Exercise =>
An exact restatement of the records below is expected.

Data under study =>
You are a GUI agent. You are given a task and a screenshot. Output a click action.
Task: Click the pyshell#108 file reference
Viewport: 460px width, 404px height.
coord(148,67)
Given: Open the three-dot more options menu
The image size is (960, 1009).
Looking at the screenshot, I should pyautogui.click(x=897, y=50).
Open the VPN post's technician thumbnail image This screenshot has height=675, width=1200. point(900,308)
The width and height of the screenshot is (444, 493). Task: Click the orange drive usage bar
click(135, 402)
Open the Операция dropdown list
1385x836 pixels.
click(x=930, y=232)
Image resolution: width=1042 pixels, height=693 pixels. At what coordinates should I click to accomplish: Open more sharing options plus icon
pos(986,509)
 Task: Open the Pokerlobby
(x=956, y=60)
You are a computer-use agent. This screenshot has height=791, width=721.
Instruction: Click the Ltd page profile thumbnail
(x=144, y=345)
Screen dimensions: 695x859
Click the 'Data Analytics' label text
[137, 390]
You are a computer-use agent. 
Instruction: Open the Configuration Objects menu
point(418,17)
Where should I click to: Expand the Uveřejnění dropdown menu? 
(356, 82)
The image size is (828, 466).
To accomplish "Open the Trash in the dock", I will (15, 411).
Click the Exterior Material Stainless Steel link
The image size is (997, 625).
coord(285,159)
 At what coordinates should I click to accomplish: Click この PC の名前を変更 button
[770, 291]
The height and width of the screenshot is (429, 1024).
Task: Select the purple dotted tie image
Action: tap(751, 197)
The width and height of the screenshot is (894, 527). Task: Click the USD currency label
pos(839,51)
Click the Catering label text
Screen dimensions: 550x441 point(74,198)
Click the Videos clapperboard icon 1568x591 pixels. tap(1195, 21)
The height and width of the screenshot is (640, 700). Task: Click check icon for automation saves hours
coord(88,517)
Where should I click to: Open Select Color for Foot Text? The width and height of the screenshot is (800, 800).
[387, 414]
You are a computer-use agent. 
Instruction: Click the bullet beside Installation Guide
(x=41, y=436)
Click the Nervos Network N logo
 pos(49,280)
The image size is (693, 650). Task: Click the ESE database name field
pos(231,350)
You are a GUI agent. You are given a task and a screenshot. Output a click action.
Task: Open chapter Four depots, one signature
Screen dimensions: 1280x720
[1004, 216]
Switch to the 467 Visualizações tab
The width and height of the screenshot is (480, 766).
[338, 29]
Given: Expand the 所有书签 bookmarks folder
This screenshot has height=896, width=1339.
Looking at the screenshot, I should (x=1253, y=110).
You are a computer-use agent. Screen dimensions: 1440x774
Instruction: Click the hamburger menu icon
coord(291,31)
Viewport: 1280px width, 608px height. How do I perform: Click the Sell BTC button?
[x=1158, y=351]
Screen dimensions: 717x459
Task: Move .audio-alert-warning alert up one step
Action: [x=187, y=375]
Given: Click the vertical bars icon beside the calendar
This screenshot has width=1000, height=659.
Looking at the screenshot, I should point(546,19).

Answer box =>
You are a GUI agent. You are given a task and a screenshot. Output a click action.
Task: Click the pyshell#108 file reference
Viewport: 460px width, 404px height.
coord(148,67)
Given: Open the three-dot more options menu
The image size is (960, 1009).
Looking at the screenshot, I should pyautogui.click(x=897, y=50).
Open the VPN post's technician thumbnail image This screenshot has height=675, width=1200. point(900,308)
The width and height of the screenshot is (444, 493). Task: Click the orange drive usage bar
click(135, 402)
Open the Операция dropdown list
1385x836 pixels.
click(x=930, y=232)
Image resolution: width=1042 pixels, height=693 pixels. At what coordinates should I click to accomplish: Open more sharing options plus icon
pos(986,509)
 Task: Open the Pokerlobby
(x=956, y=60)
You are a computer-use agent. This screenshot has height=791, width=721.
Instruction: Click the Ltd page profile thumbnail
(x=144, y=345)
Screen dimensions: 695x859
Click the 'Data Analytics' label text
[137, 390]
You are a computer-use agent. 
Instruction: Open the Configuration Objects menu
point(418,17)
Where should I click to: Expand the Uveřejnění dropdown menu? 
(356, 82)
The image size is (828, 466).
To accomplish "Open the Trash in the dock", I will (15, 411).
Click the Exterior Material Stainless Steel link
The image size is (997, 625).
coord(285,159)
 At what coordinates should I click to accomplish: Click この PC の名前を変更 button
[770, 291]
The height and width of the screenshot is (429, 1024).
Task: Select the purple dotted tie image
Action: tap(751, 197)
The width and height of the screenshot is (894, 527). Task: Click the USD currency label
pos(839,51)
Click the Catering label text
Screen dimensions: 550x441 point(74,198)
Click the Videos clapperboard icon 1568x591 pixels. tap(1195, 21)
The height and width of the screenshot is (640, 700). Task: Click check icon for automation saves hours
coord(88,517)
Where should I click to: Open Select Color for Foot Text? The width and height of the screenshot is (800, 800).
[387, 414]
You are a computer-use agent. 
Instruction: Click the bullet beside Installation Guide
(x=41, y=436)
Click the Nervos Network N logo
 pos(49,280)
The image size is (693, 650). Task: Click the ESE database name field
pos(231,350)
You are a GUI agent. You are given a task and a screenshot. Output a click action.
Task: Open chapter Four depots, one signature
Screen dimensions: 1280x720
[1004, 216]
Switch to the 467 Visualizações tab
The width and height of the screenshot is (480, 766).
[338, 29]
Given: Expand the 所有书签 bookmarks folder
This screenshot has height=896, width=1339.
Looking at the screenshot, I should (x=1253, y=110).
You are a computer-use agent. Screen dimensions: 1440x774
Instruction: Click the hamburger menu icon
coord(291,31)
Viewport: 1280px width, 608px height. How do I perform: Click the Sell BTC button?
[x=1158, y=351]
Screen dimensions: 717x459
Task: Move .audio-alert-warning alert up one step
Action: [x=187, y=375]
Given: Click the vertical bars icon beside the calendar
This screenshot has width=1000, height=659.
Looking at the screenshot, I should point(546,19).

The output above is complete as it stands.